--- START ---

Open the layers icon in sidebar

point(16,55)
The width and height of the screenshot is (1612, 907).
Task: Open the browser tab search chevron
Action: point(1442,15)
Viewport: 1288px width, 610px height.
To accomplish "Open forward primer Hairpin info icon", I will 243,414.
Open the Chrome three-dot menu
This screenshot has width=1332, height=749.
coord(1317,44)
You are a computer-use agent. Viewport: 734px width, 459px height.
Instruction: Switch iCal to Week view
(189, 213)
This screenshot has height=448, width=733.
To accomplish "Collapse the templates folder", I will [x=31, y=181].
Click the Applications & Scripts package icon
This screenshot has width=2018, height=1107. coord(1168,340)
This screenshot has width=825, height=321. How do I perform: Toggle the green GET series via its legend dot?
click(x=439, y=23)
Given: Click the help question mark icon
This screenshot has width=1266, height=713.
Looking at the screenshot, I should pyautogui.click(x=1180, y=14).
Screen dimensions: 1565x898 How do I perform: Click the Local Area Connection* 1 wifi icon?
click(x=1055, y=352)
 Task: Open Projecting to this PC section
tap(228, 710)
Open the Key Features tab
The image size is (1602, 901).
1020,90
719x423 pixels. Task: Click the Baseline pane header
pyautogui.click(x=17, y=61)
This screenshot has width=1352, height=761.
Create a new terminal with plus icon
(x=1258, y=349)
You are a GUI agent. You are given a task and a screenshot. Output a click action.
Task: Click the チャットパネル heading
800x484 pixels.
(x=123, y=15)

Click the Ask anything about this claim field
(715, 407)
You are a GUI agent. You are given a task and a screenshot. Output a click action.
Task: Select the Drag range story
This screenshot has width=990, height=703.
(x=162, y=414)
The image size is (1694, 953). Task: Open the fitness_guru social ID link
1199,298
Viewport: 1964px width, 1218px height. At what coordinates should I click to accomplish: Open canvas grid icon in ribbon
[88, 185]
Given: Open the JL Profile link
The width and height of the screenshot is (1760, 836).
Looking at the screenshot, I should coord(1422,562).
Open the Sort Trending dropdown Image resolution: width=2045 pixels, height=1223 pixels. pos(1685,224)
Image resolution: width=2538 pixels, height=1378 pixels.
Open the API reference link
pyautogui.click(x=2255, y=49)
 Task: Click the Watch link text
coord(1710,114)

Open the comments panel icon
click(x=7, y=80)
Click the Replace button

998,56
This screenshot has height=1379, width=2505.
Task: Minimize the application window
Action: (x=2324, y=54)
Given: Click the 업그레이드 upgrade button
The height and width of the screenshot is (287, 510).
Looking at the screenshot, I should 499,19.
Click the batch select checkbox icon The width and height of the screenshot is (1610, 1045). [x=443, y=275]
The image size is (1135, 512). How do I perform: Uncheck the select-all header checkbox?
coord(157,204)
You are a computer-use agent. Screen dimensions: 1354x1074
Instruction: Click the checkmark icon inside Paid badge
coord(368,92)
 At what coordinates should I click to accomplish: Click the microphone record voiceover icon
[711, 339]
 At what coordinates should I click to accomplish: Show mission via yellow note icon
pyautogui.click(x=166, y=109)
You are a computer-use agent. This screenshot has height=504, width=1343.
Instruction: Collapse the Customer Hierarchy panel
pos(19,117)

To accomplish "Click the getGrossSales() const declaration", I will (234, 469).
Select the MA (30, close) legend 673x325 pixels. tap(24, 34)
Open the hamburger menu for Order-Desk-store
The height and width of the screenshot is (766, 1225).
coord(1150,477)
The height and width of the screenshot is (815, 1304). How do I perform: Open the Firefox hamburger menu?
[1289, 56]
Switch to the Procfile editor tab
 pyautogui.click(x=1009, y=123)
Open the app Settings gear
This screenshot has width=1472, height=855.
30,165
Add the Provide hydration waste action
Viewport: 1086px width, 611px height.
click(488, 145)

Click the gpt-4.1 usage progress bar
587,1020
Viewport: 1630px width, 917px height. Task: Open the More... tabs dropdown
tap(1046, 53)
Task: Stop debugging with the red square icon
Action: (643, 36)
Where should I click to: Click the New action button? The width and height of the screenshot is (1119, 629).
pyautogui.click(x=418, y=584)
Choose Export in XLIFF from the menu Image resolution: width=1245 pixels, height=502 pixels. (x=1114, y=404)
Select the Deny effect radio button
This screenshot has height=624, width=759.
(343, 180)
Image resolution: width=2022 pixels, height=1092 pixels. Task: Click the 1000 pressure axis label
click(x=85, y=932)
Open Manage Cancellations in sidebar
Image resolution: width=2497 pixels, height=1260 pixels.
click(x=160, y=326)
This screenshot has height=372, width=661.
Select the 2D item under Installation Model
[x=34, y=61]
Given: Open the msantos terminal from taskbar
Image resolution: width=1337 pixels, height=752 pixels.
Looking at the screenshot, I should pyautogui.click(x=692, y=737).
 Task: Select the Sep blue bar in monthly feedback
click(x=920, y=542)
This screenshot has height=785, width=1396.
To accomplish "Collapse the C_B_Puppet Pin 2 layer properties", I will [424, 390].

--- END ---

### What is required
Without omitting anything, retype all of the material above exactly.

### Response area
Open the layers icon in sidebar

point(16,55)
The width and height of the screenshot is (1612, 907).
Task: Open the browser tab search chevron
Action: point(1442,15)
Viewport: 1288px width, 610px height.
To accomplish "Open forward primer Hairpin info icon", I will 243,414.
Open the Chrome three-dot menu
This screenshot has width=1332, height=749.
coord(1317,44)
You are a computer-use agent. Viewport: 734px width, 459px height.
Instruction: Switch iCal to Week view
(189, 213)
This screenshot has height=448, width=733.
To accomplish "Collapse the templates folder", I will [x=31, y=181].
Click the Applications & Scripts package icon
This screenshot has width=2018, height=1107. coord(1168,340)
This screenshot has width=825, height=321. How do I perform: Toggle the green GET series via its legend dot?
click(x=439, y=23)
Given: Click the help question mark icon
This screenshot has width=1266, height=713.
Looking at the screenshot, I should pyautogui.click(x=1180, y=14).
Screen dimensions: 1565x898 How do I perform: Click the Local Area Connection* 1 wifi icon?
click(x=1055, y=352)
 Task: Open Projecting to this PC section
tap(228, 710)
Open the Key Features tab
The image size is (1602, 901).
1020,90
719x423 pixels. Task: Click the Baseline pane header
pyautogui.click(x=17, y=61)
This screenshot has width=1352, height=761.
Create a new terminal with plus icon
(x=1258, y=349)
You are a GUI agent. You are given a task and a screenshot. Output a click action.
Task: Click the チャットパネル heading
800x484 pixels.
(x=123, y=15)

Click the Ask anything about this claim field
(715, 407)
You are a GUI agent. You are given a task and a screenshot. Output a click action.
Task: Select the Drag range story
This screenshot has width=990, height=703.
(x=162, y=414)
The image size is (1694, 953). Task: Open the fitness_guru social ID link
1199,298
Viewport: 1964px width, 1218px height. At what coordinates should I click to accomplish: Open canvas grid icon in ribbon
[88, 185]
Given: Open the JL Profile link
The width and height of the screenshot is (1760, 836).
Looking at the screenshot, I should coord(1422,562).
Open the Sort Trending dropdown Image resolution: width=2045 pixels, height=1223 pixels. pos(1685,224)
Image resolution: width=2538 pixels, height=1378 pixels.
Open the API reference link
pyautogui.click(x=2255, y=49)
 Task: Click the Watch link text
coord(1710,114)

Open the comments panel icon
click(x=7, y=80)
Click the Replace button

998,56
This screenshot has height=1379, width=2505.
Task: Minimize the application window
Action: (x=2324, y=54)
Given: Click the 업그레이드 upgrade button
The height and width of the screenshot is (287, 510).
Looking at the screenshot, I should 499,19.
Click the batch select checkbox icon The width and height of the screenshot is (1610, 1045). [x=443, y=275]
The image size is (1135, 512). How do I perform: Uncheck the select-all header checkbox?
coord(157,204)
You are a computer-use agent. Screen dimensions: 1354x1074
Instruction: Click the checkmark icon inside Paid badge
coord(368,92)
 At what coordinates should I click to accomplish: Click the microphone record voiceover icon
[711, 339]
 At what coordinates should I click to accomplish: Show mission via yellow note icon
pyautogui.click(x=166, y=109)
You are a computer-use agent. This screenshot has height=504, width=1343.
Instruction: Collapse the Customer Hierarchy panel
pos(19,117)

To accomplish "Click the getGrossSales() const declaration", I will (234, 469).
Select the MA (30, close) legend 673x325 pixels. tap(24, 34)
Open the hamburger menu for Order-Desk-store
The height and width of the screenshot is (766, 1225).
coord(1150,477)
The height and width of the screenshot is (815, 1304). How do I perform: Open the Firefox hamburger menu?
[1289, 56]
Switch to the Procfile editor tab
 pyautogui.click(x=1009, y=123)
Open the app Settings gear
This screenshot has width=1472, height=855.
30,165
Add the Provide hydration waste action
Viewport: 1086px width, 611px height.
click(488, 145)

Click the gpt-4.1 usage progress bar
587,1020
Viewport: 1630px width, 917px height. Task: Open the More... tabs dropdown
tap(1046, 53)
Task: Stop debugging with the red square icon
Action: (643, 36)
Where should I click to: Click the New action button? The width and height of the screenshot is (1119, 629).
pyautogui.click(x=418, y=584)
Choose Export in XLIFF from the menu Image resolution: width=1245 pixels, height=502 pixels. (x=1114, y=404)
Select the Deny effect radio button
This screenshot has height=624, width=759.
(343, 180)
Image resolution: width=2022 pixels, height=1092 pixels. Task: Click the 1000 pressure axis label
click(x=85, y=932)
Open Manage Cancellations in sidebar
Image resolution: width=2497 pixels, height=1260 pixels.
click(x=160, y=326)
This screenshot has height=372, width=661.
Select the 2D item under Installation Model
[x=34, y=61]
Given: Open the msantos terminal from taskbar
Image resolution: width=1337 pixels, height=752 pixels.
Looking at the screenshot, I should pyautogui.click(x=692, y=737).
 Task: Select the Sep blue bar in monthly feedback
click(x=920, y=542)
This screenshot has height=785, width=1396.
To accomplish "Collapse the C_B_Puppet Pin 2 layer properties", I will [424, 390].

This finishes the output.